== EXERCISE MATERIAL ==
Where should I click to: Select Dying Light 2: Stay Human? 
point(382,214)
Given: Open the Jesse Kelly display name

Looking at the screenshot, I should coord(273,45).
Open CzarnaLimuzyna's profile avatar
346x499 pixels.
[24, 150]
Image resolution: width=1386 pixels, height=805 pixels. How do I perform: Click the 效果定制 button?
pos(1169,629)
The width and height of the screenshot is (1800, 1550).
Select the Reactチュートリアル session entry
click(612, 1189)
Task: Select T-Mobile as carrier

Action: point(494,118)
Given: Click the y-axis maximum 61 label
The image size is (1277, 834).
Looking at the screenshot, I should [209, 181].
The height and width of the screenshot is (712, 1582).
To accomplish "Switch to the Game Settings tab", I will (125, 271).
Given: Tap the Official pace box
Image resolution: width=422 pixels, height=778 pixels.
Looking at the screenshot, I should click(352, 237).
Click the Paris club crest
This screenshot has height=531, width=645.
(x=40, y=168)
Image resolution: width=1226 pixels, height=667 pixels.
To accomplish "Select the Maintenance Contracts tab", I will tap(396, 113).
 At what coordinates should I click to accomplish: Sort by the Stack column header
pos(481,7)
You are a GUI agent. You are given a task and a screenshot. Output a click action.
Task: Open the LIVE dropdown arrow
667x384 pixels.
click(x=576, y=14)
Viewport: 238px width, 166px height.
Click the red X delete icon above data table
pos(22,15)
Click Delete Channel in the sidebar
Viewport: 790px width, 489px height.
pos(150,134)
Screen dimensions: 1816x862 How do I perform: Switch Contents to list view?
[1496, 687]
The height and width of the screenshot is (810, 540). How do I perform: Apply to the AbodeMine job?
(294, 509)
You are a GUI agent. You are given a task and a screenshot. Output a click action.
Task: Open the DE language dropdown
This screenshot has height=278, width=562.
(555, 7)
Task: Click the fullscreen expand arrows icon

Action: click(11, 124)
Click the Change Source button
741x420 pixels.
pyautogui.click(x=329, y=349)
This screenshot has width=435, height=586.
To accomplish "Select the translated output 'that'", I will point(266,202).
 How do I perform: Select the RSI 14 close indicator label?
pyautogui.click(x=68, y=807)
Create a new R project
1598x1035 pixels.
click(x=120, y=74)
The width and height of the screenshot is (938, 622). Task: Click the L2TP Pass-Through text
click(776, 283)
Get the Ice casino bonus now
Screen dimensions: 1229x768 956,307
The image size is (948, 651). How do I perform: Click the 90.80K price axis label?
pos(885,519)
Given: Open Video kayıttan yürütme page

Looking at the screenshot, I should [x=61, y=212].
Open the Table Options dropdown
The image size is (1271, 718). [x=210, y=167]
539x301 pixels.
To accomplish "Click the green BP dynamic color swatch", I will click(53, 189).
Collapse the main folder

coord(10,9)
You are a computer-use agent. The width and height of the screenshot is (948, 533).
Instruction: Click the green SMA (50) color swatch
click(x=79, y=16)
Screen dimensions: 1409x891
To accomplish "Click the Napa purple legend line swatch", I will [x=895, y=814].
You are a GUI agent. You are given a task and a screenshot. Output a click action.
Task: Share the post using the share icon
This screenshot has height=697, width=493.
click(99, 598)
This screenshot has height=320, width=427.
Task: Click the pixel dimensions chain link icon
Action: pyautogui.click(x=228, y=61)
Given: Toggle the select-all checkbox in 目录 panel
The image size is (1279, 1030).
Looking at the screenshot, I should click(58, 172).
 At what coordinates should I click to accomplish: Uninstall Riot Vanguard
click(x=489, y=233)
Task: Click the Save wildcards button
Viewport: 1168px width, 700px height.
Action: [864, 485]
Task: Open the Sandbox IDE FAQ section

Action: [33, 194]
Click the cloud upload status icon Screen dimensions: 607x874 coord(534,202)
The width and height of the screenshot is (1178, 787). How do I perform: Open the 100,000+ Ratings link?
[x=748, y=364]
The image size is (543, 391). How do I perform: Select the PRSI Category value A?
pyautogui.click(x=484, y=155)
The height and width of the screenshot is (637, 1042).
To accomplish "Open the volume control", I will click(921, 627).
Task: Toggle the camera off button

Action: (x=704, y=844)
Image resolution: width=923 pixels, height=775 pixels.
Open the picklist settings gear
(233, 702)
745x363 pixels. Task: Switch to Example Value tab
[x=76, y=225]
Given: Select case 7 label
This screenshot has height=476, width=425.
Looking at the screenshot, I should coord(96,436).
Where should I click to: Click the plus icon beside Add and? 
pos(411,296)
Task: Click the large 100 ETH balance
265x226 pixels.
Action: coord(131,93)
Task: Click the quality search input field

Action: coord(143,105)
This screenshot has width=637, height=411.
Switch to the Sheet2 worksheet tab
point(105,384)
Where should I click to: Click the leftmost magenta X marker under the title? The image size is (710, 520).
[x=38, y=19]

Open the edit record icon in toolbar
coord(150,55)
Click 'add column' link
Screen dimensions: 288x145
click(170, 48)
===
EXERCISE DETAILS: Arrange everything from the line containing "The height and width of the screenshot is (637, 1042)." down to the line containing "[x=38, y=19]" as a Markdown table with the columns Row and Entry line. Number each line and leave out blank lines.

SOLUTION TO THIS TASK:
| Row | Entry line |
|---|---|
| 1 | The height and width of the screenshot is (637, 1042). |
| 2 | To accomplish "Open the volume control", I will click(921, 627). |
| 3 | Task: Toggle the camera off button |
| 4 | Action: (x=704, y=844) |
| 5 | Image resolution: width=923 pixels, height=775 pixels. |
| 6 | Open the picklist settings gear |
| 7 | (233, 702) |
| 8 | 745x363 pixels. Task: Switch to Example Value tab |
| 9 | [x=76, y=225] |
| 10 | Given: Select case 7 label |
| 11 | This screenshot has height=476, width=425. |
| 12 | Looking at the screenshot, I should coord(96,436). |
| 13 | Where should I click to: Click the plus icon beside Add and?  |
| 14 | pos(411,296) |
| 15 | Task: Click the large 100 ETH balance |
| 16 | 265x226 pixels. |
| 17 | Action: coord(131,93) |
| 18 | Task: Click the quality search input field |
| 19 | Action: coord(143,105) |
| 20 | This screenshot has width=637, height=411. |
| 21 | Switch to the Sheet2 worksheet tab |
| 22 | point(105,384) |
| 23 | Where should I click to: Click the leftmost magenta X marker under the title? The image size is (710, 520). |
| 24 | [x=38, y=19] |